Rey pointed out that Shiseido has two highly successful brands in Bare Minerals of Bare Escentuals and Nars that are headquartered in the U.S. Bare Minerals, touted as running second to front-runner MAC Cosmetics, logged $441 million in retail sales in 2015, according to NPD. But according to industry sources, the brand pulled in another $300 million through its network of boutiques and direct selling channels that are not tracked. Nars grew 25 percent in the U.S., and Clé de Peau scored a 21 percent gain in U.S. retail sales.
So the center of excellence in makeup will act “as an accelerator of particles,” Rey said, explaining the center will be charged with helping make the brands “more successful, go faster, test new things. They are also going to create new brands and they also are going to have a point of view when we are looking at mergers and acquisition.” He continued, “They are going to accelerate the way we make those brands hot — opinion leaders, makeup artists — the whole thing. We are going to increase enormously the consumer intimacy and knowledge we have on the market and the shopper insight.”
Rey added that the center will also act as an incubator for fledgling brands that are too small to be housed in their own division.
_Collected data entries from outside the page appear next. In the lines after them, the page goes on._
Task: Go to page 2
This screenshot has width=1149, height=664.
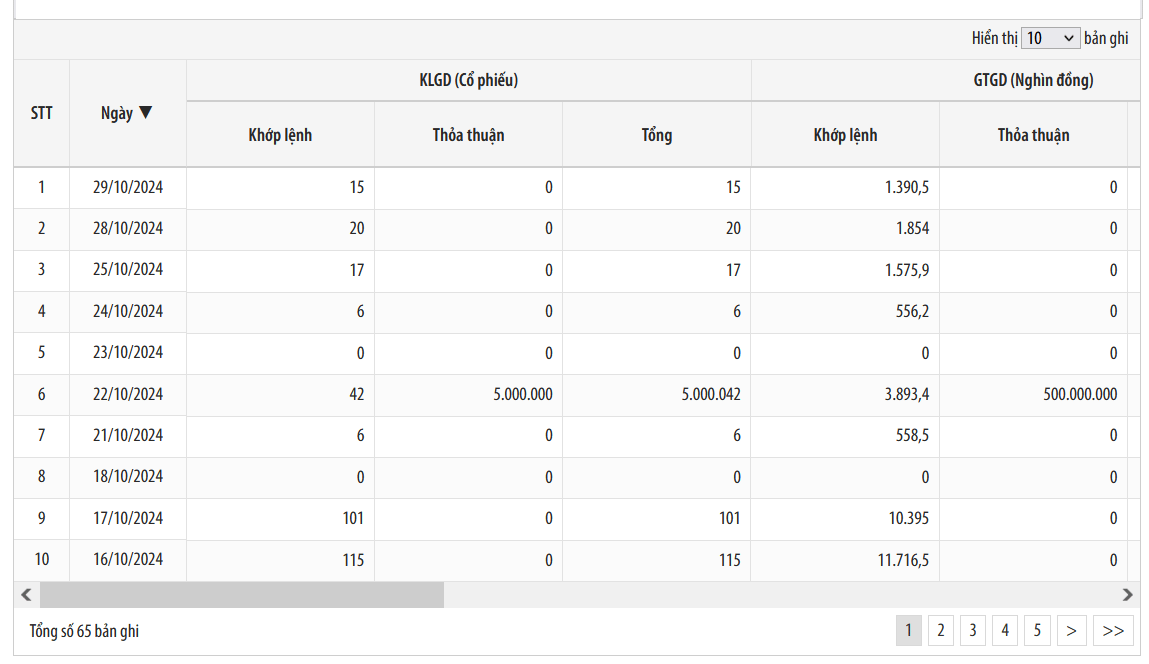Action: pyautogui.click(x=940, y=630)
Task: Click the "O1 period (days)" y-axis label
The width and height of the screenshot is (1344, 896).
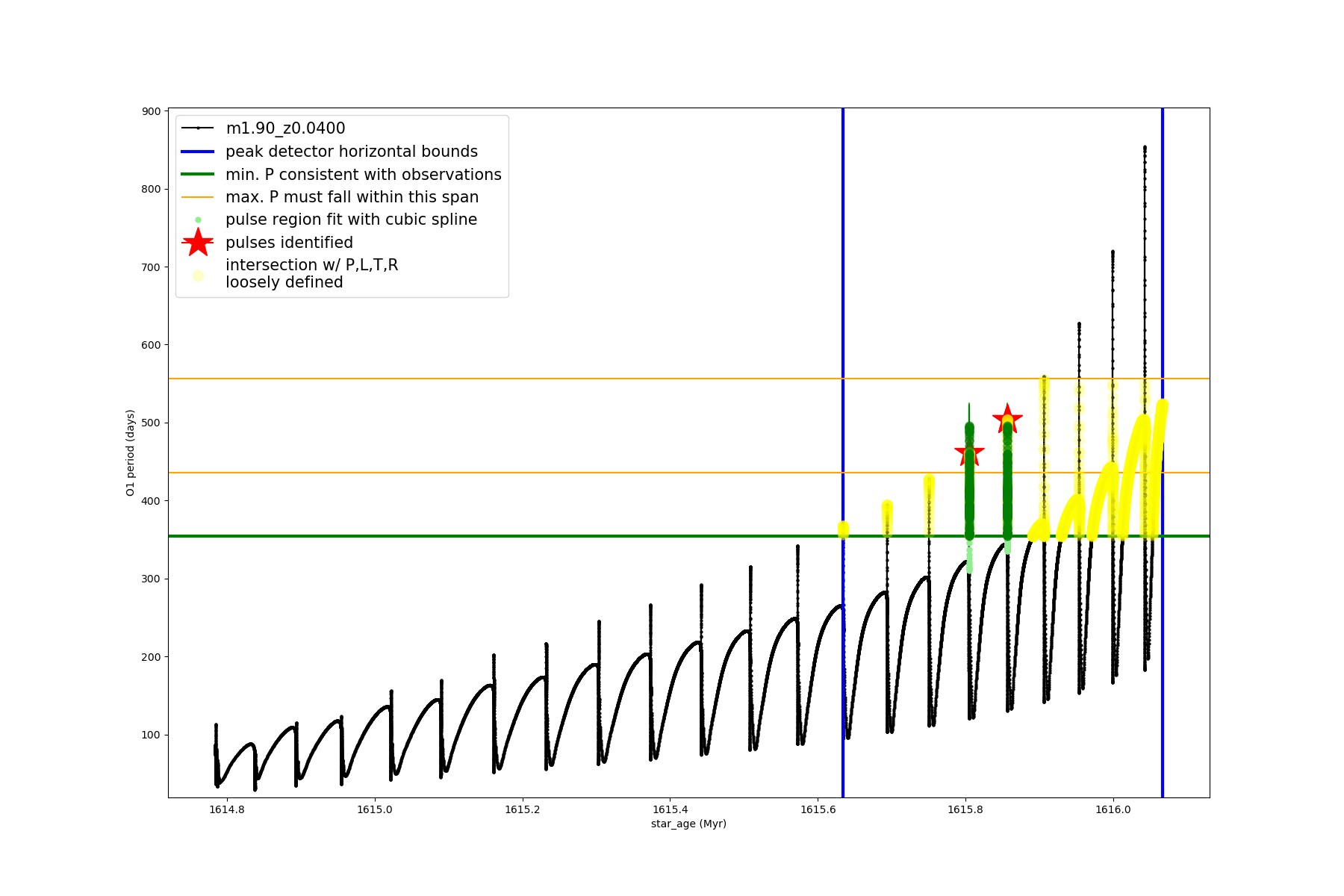Action: coord(130,452)
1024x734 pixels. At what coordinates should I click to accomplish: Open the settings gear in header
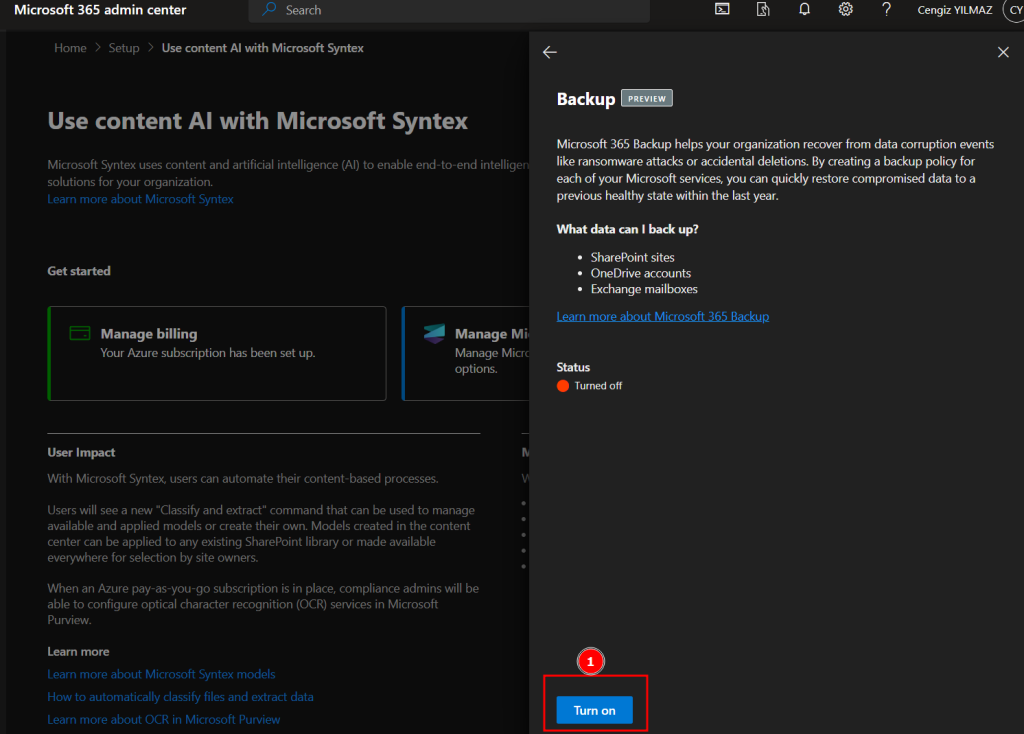[x=845, y=10]

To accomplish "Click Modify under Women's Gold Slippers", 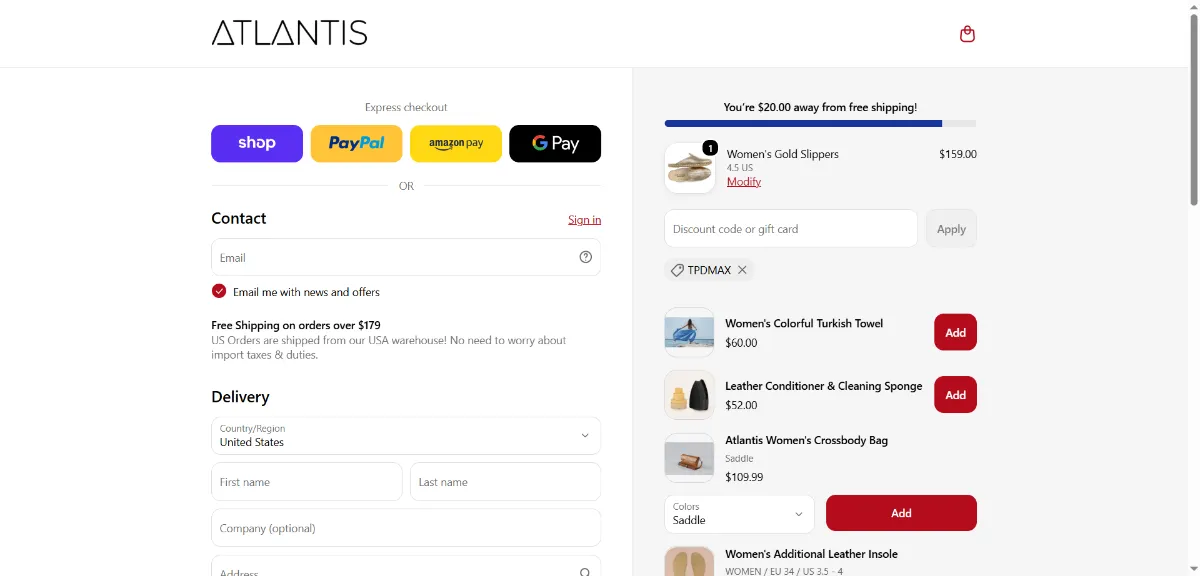I will pos(744,181).
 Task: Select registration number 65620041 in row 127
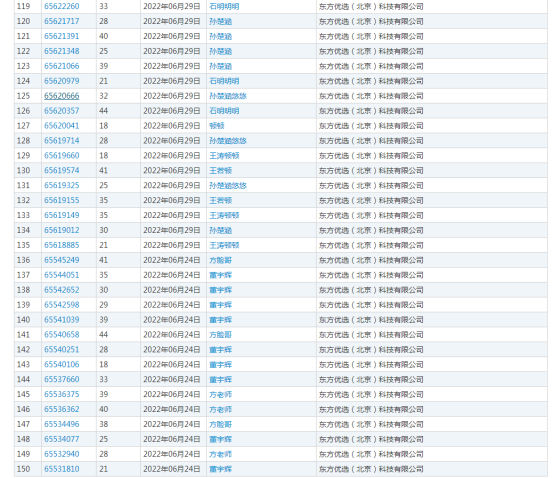[61, 126]
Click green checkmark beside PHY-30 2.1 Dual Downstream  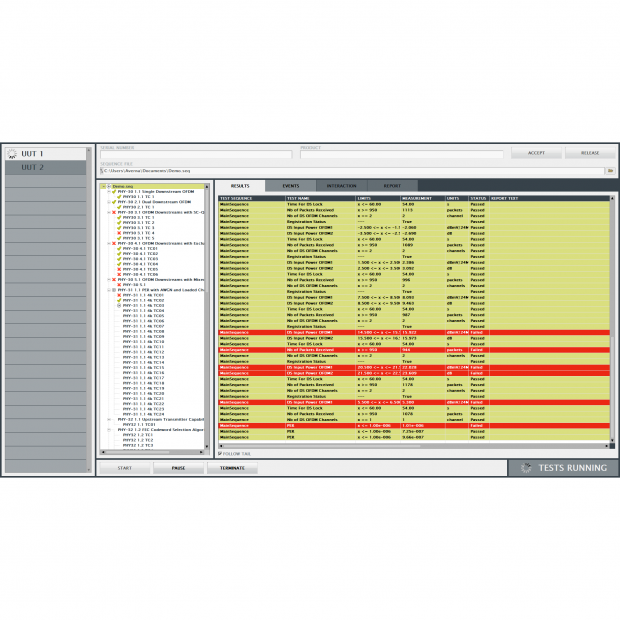coord(113,202)
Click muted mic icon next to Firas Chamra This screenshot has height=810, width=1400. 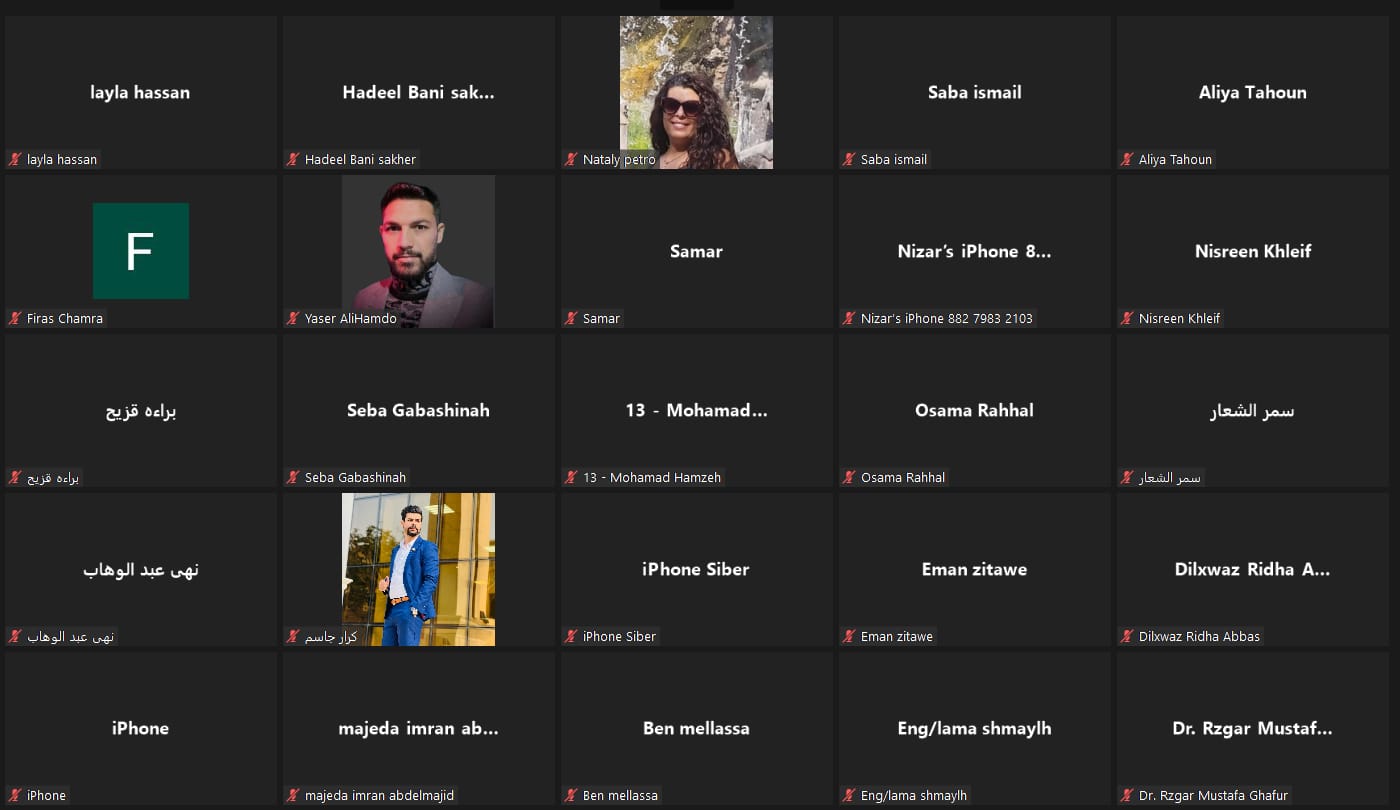pyautogui.click(x=15, y=318)
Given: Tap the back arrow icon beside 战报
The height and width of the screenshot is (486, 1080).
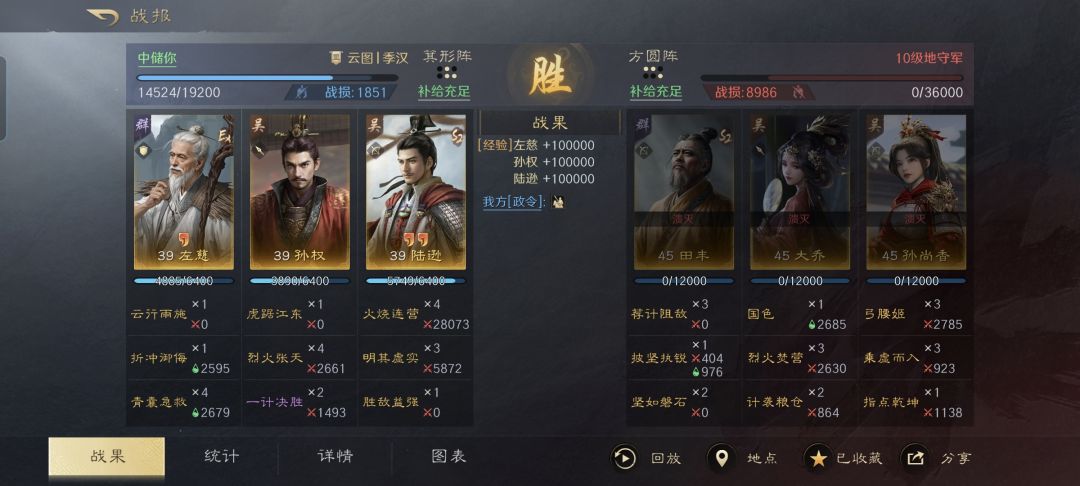Looking at the screenshot, I should 103,17.
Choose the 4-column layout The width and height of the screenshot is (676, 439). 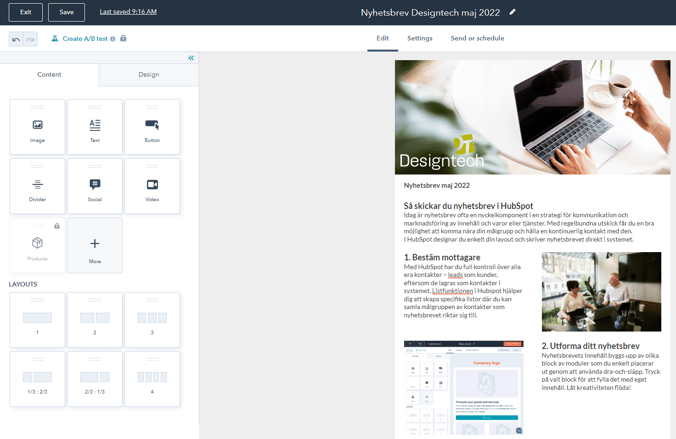click(152, 379)
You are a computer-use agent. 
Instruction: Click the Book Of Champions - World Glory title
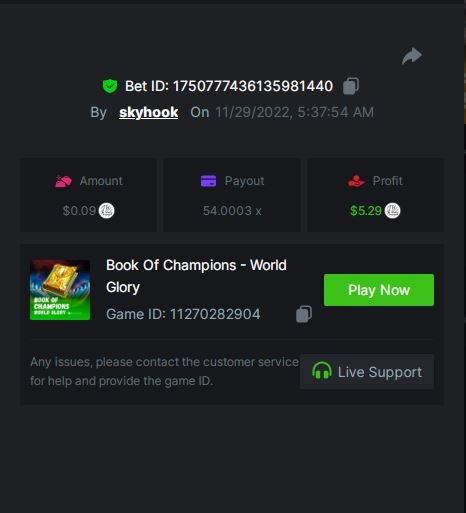click(196, 276)
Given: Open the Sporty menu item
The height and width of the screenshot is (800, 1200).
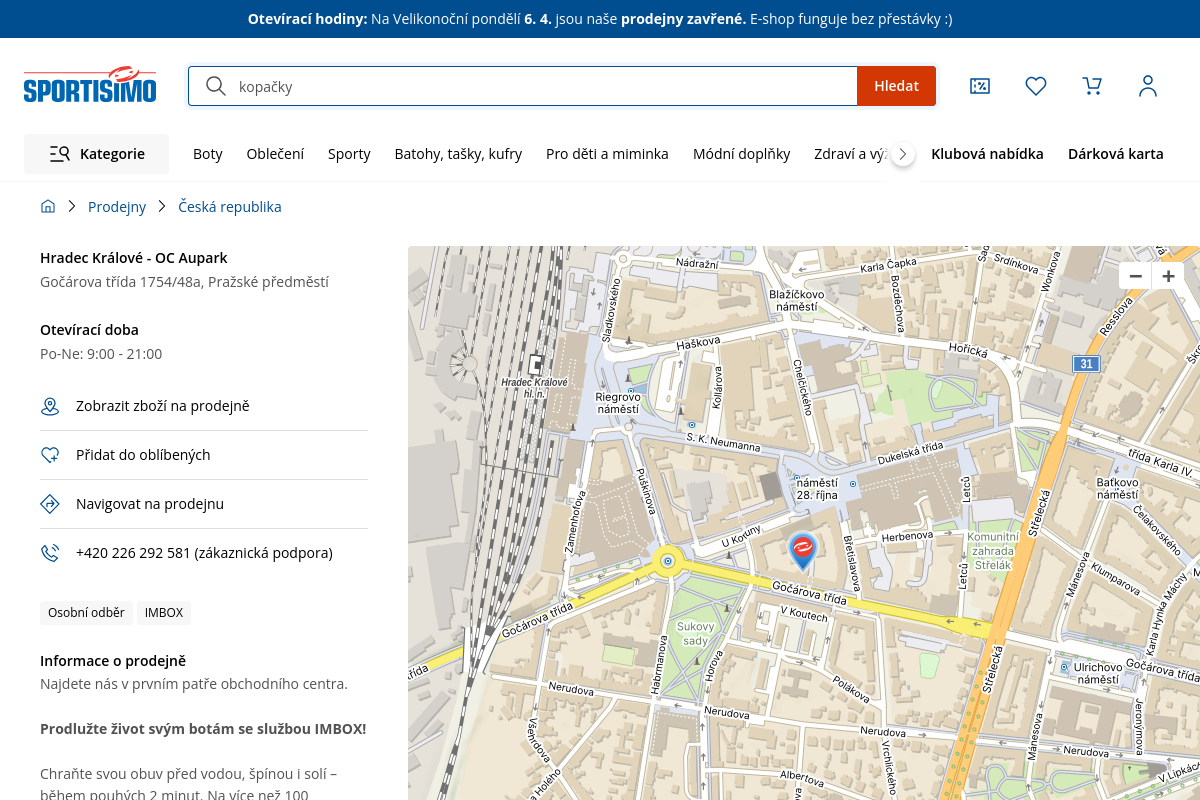Looking at the screenshot, I should pyautogui.click(x=349, y=154).
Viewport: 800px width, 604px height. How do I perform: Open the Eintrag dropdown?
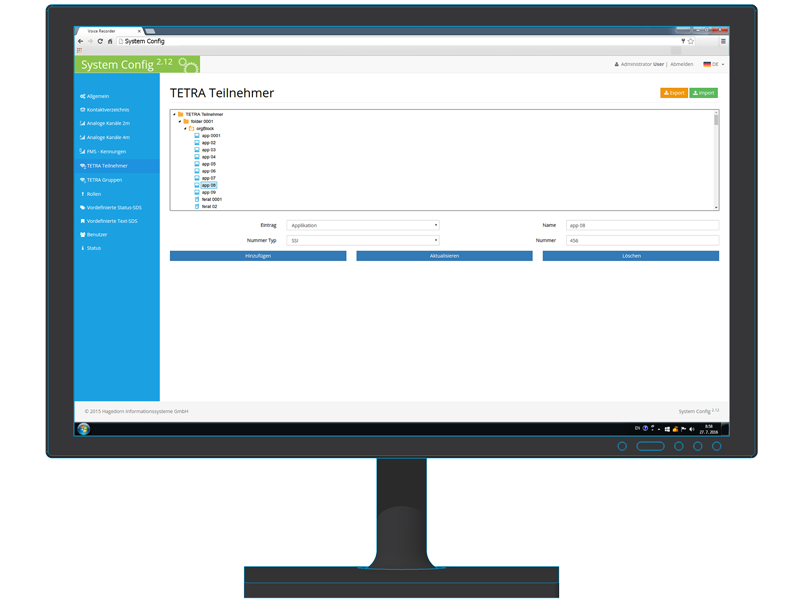coord(363,225)
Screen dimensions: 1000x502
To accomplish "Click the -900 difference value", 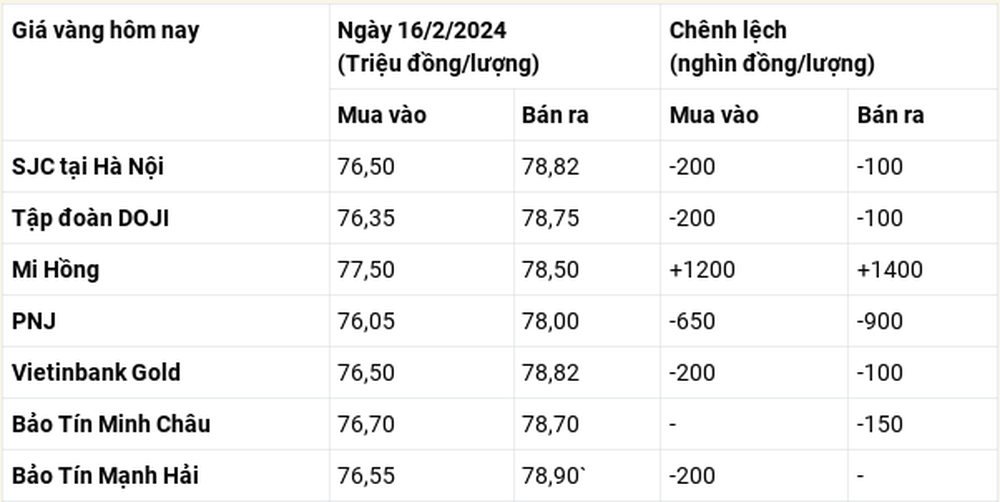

He maintains that in order to gain share in prestige makeup, “You need a portfolio of brands to cover all of the expectations.”
While there will be a dedicated staff, including a director hired perhaps within the next two months, the makeup center will leverage the learnings and expertise from the brands. The center will be staffed by maybe 100 people, he said, not all of them dedicated or full-time.
A step in the direction of creating centers will be taken May 6 when a ribbon-cutting will be staged in East Windsor, N.J., for the opening of the expanded research and development center, traditionally a strength for Shiseido. Called the Americas Innovation Center, the new facility will contain 22,000 square feet, compared with 6,600 square feet previously.
While Bare Minerals and Nars are cosmetics engines, the flagship Shiseido brand “needs to increase its footprint in makeup,” Rey said, noting that in general, color should generate one-third of a brand’s sales. “We are significantly below it,” he admitted, indicating that some fine-tuning is in order. “We probably can improve on the emotional side and improve the connection with younger consumers.”
Likewise, the fragrance business is solid but its footprint could be expanded.
Rey said he also feels that the group’s level of advertising needs to be stepped up. Shiseido is spending 10 percent of sales on media, according to industry sources. Prestige competitors are budgeting more than twice that amount. Rey vowed to double outlays in the next few years.
This list of intended moves fits a man who sees himself as a change agent. “I’m not very good at routine,” he said with a trace of modest humor. “But I’m pretty active when it’s a question of changing momentum.”
It has been said that he can be impatient when needed moves don’t happen quickly enough, but people who have worked with him in the past describe Rey as the man for challenges. “He has that natural leadership,” said Chantal Roos, cocreator of Roos & Roos Co., who put him in charge of the U.S. division of YSL Beauté before it was sold to L’Oréal. Rey became the first to turn a profit with the brand in America, Roos said, adding, “He had a vision.”
Jill Scalamandre, senior vice president of the Philosophy brand and Coty Prestige Skin Care, worked with Rey at his last job as president of Coty Prestige U.S. and regional vice president of Coty Prestige North America, and she praised his decisiveness. “He sees the issues like a laser and he empowers his team to solve the problem,” she said, noting, “He sees the solution but he doesn’t dictate how to get there.”